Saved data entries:
►
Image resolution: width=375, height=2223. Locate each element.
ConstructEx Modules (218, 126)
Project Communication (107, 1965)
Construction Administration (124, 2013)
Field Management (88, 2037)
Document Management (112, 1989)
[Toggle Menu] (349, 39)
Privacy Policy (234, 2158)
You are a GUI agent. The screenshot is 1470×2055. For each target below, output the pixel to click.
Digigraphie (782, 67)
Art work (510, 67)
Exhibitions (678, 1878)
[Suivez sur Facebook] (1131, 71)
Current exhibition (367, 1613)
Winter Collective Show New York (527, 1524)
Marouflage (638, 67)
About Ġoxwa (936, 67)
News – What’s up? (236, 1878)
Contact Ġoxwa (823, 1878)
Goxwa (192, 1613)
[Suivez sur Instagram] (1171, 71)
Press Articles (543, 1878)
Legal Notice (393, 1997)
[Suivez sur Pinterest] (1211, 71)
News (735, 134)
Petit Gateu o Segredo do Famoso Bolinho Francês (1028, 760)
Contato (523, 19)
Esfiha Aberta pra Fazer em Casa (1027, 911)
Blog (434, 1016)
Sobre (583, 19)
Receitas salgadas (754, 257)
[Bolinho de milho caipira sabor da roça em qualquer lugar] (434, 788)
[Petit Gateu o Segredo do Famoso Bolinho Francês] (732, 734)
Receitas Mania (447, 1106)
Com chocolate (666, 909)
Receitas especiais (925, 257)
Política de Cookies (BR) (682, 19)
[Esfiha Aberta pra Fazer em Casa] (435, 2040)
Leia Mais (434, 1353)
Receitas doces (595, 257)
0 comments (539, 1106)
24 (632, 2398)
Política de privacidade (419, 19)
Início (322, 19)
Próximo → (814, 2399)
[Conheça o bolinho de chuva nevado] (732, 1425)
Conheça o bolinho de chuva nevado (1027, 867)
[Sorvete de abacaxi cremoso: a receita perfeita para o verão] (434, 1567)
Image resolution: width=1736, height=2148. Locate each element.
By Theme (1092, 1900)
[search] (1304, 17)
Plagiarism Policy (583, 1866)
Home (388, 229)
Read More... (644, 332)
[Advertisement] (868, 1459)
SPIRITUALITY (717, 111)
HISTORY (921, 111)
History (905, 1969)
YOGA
◄
Find "Marouflage (638, 67)" in the entries above and copy that whole line exactly, then each line after it through the line that contains "Petit Gateu o Segredo do Famoso Bolinho Francês (1028, 760)".

Marouflage (638, 67)
About Ġoxwa (936, 67)
News – What’s up? (236, 1878)
Contact Ġoxwa (823, 1878)
Goxwa (192, 1613)
[Suivez sur Instagram] (1171, 71)
Press Articles (543, 1878)
Legal Notice (393, 1997)
[Suivez sur Pinterest] (1211, 71)
News (735, 134)
Petit Gateu o Segredo do Famoso Bolinho Francês (1028, 760)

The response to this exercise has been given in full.